(Saved entries)
···
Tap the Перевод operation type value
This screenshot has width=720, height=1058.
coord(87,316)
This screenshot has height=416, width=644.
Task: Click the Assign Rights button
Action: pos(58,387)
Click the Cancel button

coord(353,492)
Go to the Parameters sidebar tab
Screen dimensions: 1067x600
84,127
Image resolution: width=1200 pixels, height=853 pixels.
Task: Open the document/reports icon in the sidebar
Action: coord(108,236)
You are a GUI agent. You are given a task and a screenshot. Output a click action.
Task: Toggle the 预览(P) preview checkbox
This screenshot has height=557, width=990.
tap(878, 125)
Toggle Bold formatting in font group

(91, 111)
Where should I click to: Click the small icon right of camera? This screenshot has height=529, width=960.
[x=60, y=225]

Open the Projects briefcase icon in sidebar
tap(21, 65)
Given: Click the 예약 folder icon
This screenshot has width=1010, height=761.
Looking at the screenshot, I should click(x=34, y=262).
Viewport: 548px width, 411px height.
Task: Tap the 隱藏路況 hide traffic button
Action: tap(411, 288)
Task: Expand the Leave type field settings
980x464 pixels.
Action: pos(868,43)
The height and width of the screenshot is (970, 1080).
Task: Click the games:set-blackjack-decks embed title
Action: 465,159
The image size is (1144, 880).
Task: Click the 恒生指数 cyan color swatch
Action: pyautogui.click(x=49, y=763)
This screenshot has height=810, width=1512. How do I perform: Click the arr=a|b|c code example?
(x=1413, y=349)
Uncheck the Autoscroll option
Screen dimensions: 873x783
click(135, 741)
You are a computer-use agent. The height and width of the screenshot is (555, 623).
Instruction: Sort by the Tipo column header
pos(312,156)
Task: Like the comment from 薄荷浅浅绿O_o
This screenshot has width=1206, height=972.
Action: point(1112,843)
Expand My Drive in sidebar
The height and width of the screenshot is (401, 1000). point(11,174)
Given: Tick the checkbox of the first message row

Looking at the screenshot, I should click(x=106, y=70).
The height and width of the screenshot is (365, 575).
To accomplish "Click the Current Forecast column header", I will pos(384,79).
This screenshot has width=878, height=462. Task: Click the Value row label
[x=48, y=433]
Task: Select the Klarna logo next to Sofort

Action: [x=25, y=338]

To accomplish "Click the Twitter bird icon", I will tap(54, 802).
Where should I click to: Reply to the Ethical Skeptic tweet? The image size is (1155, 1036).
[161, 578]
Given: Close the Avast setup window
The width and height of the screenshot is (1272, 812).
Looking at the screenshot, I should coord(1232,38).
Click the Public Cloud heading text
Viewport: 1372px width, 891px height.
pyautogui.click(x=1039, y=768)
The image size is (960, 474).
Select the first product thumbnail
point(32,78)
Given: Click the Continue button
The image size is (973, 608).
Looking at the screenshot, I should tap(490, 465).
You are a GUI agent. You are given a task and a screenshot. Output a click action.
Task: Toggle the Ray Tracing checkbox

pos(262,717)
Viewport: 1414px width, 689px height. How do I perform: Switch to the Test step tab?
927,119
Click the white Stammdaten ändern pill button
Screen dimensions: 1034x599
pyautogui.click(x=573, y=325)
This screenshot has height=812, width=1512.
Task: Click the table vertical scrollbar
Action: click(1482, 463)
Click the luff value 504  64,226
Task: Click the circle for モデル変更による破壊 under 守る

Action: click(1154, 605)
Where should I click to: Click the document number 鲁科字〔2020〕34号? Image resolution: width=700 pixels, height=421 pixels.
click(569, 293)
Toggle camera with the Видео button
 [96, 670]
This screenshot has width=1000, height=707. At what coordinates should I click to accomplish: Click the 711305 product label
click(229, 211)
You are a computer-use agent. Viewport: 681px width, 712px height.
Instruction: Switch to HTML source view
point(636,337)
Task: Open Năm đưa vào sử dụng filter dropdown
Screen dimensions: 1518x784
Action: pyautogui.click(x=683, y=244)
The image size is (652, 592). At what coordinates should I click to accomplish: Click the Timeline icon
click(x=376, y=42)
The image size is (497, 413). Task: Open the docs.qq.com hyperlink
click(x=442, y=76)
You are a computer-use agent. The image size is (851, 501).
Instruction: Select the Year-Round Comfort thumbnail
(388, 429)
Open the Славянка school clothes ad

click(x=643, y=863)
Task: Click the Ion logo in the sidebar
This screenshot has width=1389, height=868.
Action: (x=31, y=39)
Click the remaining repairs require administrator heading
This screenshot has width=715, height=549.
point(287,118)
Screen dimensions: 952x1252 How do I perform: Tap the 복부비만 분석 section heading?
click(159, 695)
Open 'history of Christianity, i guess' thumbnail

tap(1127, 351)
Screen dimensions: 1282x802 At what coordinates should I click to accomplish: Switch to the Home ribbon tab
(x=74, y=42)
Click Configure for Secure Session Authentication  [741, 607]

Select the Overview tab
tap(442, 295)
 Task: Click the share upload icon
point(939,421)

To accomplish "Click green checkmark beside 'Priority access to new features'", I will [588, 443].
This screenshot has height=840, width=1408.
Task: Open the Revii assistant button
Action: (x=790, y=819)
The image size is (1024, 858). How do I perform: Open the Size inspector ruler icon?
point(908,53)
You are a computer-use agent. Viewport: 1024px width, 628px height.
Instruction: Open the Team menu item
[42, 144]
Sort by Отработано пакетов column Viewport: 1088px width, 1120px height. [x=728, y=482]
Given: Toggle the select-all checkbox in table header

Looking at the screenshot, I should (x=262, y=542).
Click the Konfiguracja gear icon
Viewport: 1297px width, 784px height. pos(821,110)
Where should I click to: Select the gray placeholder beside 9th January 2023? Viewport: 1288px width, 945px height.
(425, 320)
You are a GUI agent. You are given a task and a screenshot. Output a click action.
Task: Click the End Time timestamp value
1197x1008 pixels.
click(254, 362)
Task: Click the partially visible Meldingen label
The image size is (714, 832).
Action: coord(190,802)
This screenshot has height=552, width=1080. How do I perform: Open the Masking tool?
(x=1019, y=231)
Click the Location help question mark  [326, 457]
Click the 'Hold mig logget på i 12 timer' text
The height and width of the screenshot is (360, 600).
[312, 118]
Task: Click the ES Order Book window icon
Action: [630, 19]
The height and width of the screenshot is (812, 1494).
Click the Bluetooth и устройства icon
···
- What is needed -
All of the entries above need to be reproduced verbatim.

- Written reply -
Tap the Перевод operation type value
This screenshot has width=720, height=1058.
coord(87,316)
This screenshot has height=416, width=644.
Task: Click the Assign Rights button
Action: pos(58,387)
Click the Cancel button

coord(353,492)
Go to the Parameters sidebar tab
Screen dimensions: 1067x600
84,127
Image resolution: width=1200 pixels, height=853 pixels.
Task: Open the document/reports icon in the sidebar
Action: coord(108,236)
You are a GUI agent. You are given a task and a screenshot. Output a click action.
Task: Toggle the 预览(P) preview checkbox
This screenshot has height=557, width=990.
tap(878, 125)
Toggle Bold formatting in font group

(91, 111)
Where should I click to: Click the small icon right of camera? This screenshot has height=529, width=960.
[x=60, y=225]

Open the Projects briefcase icon in sidebar
tap(21, 65)
Given: Click the 예약 folder icon
This screenshot has width=1010, height=761.
Looking at the screenshot, I should click(x=34, y=262).
Viewport: 548px width, 411px height.
Task: Tap the 隱藏路況 hide traffic button
Action: tap(411, 288)
Task: Expand the Leave type field settings
980x464 pixels.
Action: pos(868,43)
The height and width of the screenshot is (970, 1080).
Task: Click the games:set-blackjack-decks embed title
Action: 465,159
The image size is (1144, 880).
Task: Click the 恒生指数 cyan color swatch
Action: pyautogui.click(x=49, y=763)
This screenshot has height=810, width=1512. How do I perform: Click the arr=a|b|c code example?
(x=1413, y=349)
Uncheck the Autoscroll option
Screen dimensions: 873x783
click(135, 741)
You are a computer-use agent. The height and width of the screenshot is (555, 623).
Instruction: Sort by the Tipo column header
pos(312,156)
Task: Like the comment from 薄荷浅浅绿O_o
This screenshot has width=1206, height=972.
Action: point(1112,843)
Expand My Drive in sidebar
The height and width of the screenshot is (401, 1000). point(11,174)
Given: Tick the checkbox of the first message row

Looking at the screenshot, I should click(x=106, y=70).
The height and width of the screenshot is (365, 575).
To accomplish "Click the Current Forecast column header", I will pos(384,79).
This screenshot has width=878, height=462. Task: Click the Value row label
[x=48, y=433]
Task: Select the Klarna logo next to Sofort

Action: [x=25, y=338]

To accomplish "Click the Twitter bird icon", I will tap(54, 802).
Where should I click to: Reply to the Ethical Skeptic tweet? The image size is (1155, 1036).
[161, 578]
Given: Close the Avast setup window
The width and height of the screenshot is (1272, 812).
Looking at the screenshot, I should coord(1232,38).
Click the Public Cloud heading text
Viewport: 1372px width, 891px height.
pyautogui.click(x=1039, y=768)
The image size is (960, 474).
Select the first product thumbnail
point(32,78)
Given: Click the Continue button
The image size is (973, 608).
Looking at the screenshot, I should tap(490, 465).
You are a GUI agent. You are given a task and a screenshot. Output a click action.
Task: Toggle the Ray Tracing checkbox

pos(262,717)
Viewport: 1414px width, 689px height. How do I perform: Switch to the Test step tab?
927,119
Click the white Stammdaten ändern pill button
Screen dimensions: 1034x599
pyautogui.click(x=573, y=325)
This screenshot has height=812, width=1512.
Task: Click the table vertical scrollbar
Action: click(1482, 463)
Click the luff value 504  64,226
Task: Click the circle for モデル変更による破壊 under 守る

Action: click(1154, 605)
Where should I click to: Click the document number 鲁科字〔2020〕34号? Image resolution: width=700 pixels, height=421 pixels.
click(569, 293)
Toggle camera with the Видео button
 [96, 670]
This screenshot has width=1000, height=707. At what coordinates should I click to accomplish: Click the 711305 product label
click(229, 211)
You are a computer-use agent. Viewport: 681px width, 712px height.
Instruction: Switch to HTML source view
point(636,337)
Task: Open Năm đưa vào sử dụng filter dropdown
Screen dimensions: 1518x784
Action: pyautogui.click(x=683, y=244)
The image size is (652, 592). At what coordinates should I click to accomplish: Click the Timeline icon
click(x=376, y=42)
The image size is (497, 413). Task: Open the docs.qq.com hyperlink
click(x=442, y=76)
You are a computer-use agent. The image size is (851, 501).
Instruction: Select the Year-Round Comfort thumbnail
(388, 429)
Open the Славянка school clothes ad

click(x=643, y=863)
Task: Click the Ion logo in the sidebar
This screenshot has width=1389, height=868.
Action: (x=31, y=39)
Click the remaining repairs require administrator heading
This screenshot has width=715, height=549.
point(287,118)
Screen dimensions: 952x1252 How do I perform: Tap the 복부비만 분석 section heading?
click(159, 695)
Open 'history of Christianity, i guess' thumbnail

tap(1127, 351)
Screen dimensions: 1282x802 At what coordinates should I click to accomplish: Switch to the Home ribbon tab
(x=74, y=42)
Click Configure for Secure Session Authentication  [741, 607]

Select the Overview tab
tap(442, 295)
 Task: Click the share upload icon
point(939,421)

To accomplish "Click green checkmark beside 'Priority access to new features'", I will [588, 443].
This screenshot has height=840, width=1408.
Task: Open the Revii assistant button
Action: (x=790, y=819)
The image size is (1024, 858). How do I perform: Open the Size inspector ruler icon?
point(908,53)
You are a computer-use agent. Viewport: 1024px width, 628px height.
Instruction: Open the Team menu item
[42, 144]
Sort by Отработано пакетов column Viewport: 1088px width, 1120px height. [x=728, y=482]
Given: Toggle the select-all checkbox in table header

Looking at the screenshot, I should (x=262, y=542).
Click the Konfiguracja gear icon
Viewport: 1297px width, 784px height. pos(821,110)
Where should I click to: Select the gray placeholder beside 9th January 2023? Viewport: 1288px width, 945px height.
(425, 320)
You are a GUI agent. You are given a task and a screenshot. Output a click action.
Task: Click the End Time timestamp value
1197x1008 pixels.
click(254, 362)
Task: Click the partially visible Meldingen label
The image size is (714, 832).
Action: coord(190,802)
This screenshot has height=552, width=1080. How do I perform: Open the Masking tool?
(x=1019, y=231)
Click the Location help question mark  [326, 457]
Click the 'Hold mig logget på i 12 timer' text
The height and width of the screenshot is (360, 600).
[312, 118]
Task: Click the ES Order Book window icon
Action: [630, 19]
The height and width of the screenshot is (812, 1494).
Click the Bluetooth и устройства icon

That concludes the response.